AI-Powered Document Finder in Shareflex QMS

The Shareflex QMS cockpit gives access to all approved quality documents. The list view includes powerful filters and columns to quickly search and organize content.

 

While experienced IT users appreciate this interface, less tech-savvy users often struggle to find the documents they need.

In this post, we show how to add a ChatGPT-like interface to your Shareflex QMS that helps users find the most relevant valid documents — using smart AI-powered matching instead of old-school full-text search. Users can ask natural questions, even with typos, and still get accurate results.

Here are some example search queries users might enter:

  • How do we report a security incident?
  • What’s the procedure for locking the building?
  • Wat moet ik doen bij brand?
  • email hack what to do?

Even with spelling mistakes or vague wording, the system understands the intent and shows matching documents.

Let’s give a demo of how it looks and feels (later in this post, we will explain how it was created).

The user asked the question “Give me all IT procedures”

The Open document link will open the procedure in Shareflex QMS.

Some more questions (question is in right bottom corner field)

Now that we used typo errors in the input, we still get the results we were looking for: inappropiate behevior

The question is in Polish, while the content is in English – yet we still get a match.

How the database was made

We used Make.com scenarios and various bundles to create the data processing workflows.

With below displayed scenario a special Pinecone vector database has been created to store the data needed to answer the end user questions on the QMS documents

List Files from SharePoint – Retrieves all files in the designated SharePoint folder where approved QMS documents are stored. Acts as the starting point.

Get SharePoint Metadata – Fetches detailed metadata per file, including file name, path, SharePoint ID, listItemId, and more — used for linking back later.

Convert File to Plain Text – Uses CloudConvert to convert PDF/Word files into plain text, which is required for summarization and embedding.

Clean Text (Module 6) – Removes formatting noise and line breaks. Ensures the text is optimized for OpenAI input.

Summarize with GPT-4o –Uses a Chat Completion call to GPT-4o to summarize the policy/procedure. Focuses only on core meaning, rules, and guidance (max 4 lines).

Generate Embedding – Sends the cleaned text to OpenAI’s text-embedding-ada-002 API to generate a semantic vector.

Upsert in Pinecone – Stores the embedding vector along with metadata into the Pinecone ShareflexQMS namespace:

title (from file), summary (from GPT), file URL / listItemId, doc type, validUntil, etc.,

 

How the chat user interface was created

Retool was used to create the user chatbot. 

User enters a question in a Retool text field.

User clicks the “Ask” button.

Retool sends a POST request to a Make.com webhook with the question and optional result limit.

Make.com processes the request (embedding, vector search, GPT filter).

Make returns matching documents as text.

Retool displays the result in a text box.

The Make.com scenario that answers the Retool user queries is shown below.

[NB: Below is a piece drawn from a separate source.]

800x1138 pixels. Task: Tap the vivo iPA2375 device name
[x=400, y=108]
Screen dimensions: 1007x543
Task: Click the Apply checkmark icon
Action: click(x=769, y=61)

Allow users to ask natural-language questions (in Retool), and return the best-matching valid QMS documents from SharePoint—powered by OpenAI embeddings and Pinecone vector search.

Parts Involved

Retool Webhook Input – A Retool app sends the user’s question via webhook to Make.com. Input: question (user text), limit (number of matches to return).

Clean Input Text – Replaces line breaks with spaces to make clean embedding input.

Create Embedding – Sends cleaned question to OpenAI (text-embedding-ada-002) to generate an embedding vector.

Pinecone Vector Search – Searches the ShareflexQMS namespace using the generated vector. Returns the top N matches (including metadata and vector scores).

Relevance Filter via ChatGPT – For each match, asks GPT-4o: “Does this document answer the user question?” Prompt includes question + document metadata (summary/title/type). GPT replies: YES, xx% or NO, xx%.

Text Aggregation – Filters out all NO matches. For YES matches, builds a formatted list: #3 – Clean Desk Policy – Valid until: 08/31/2026 Don’t leave confidential info unattended.

Return to Retool – Sends the aggregated results back as a simple text block for Retool to show in the chat UI.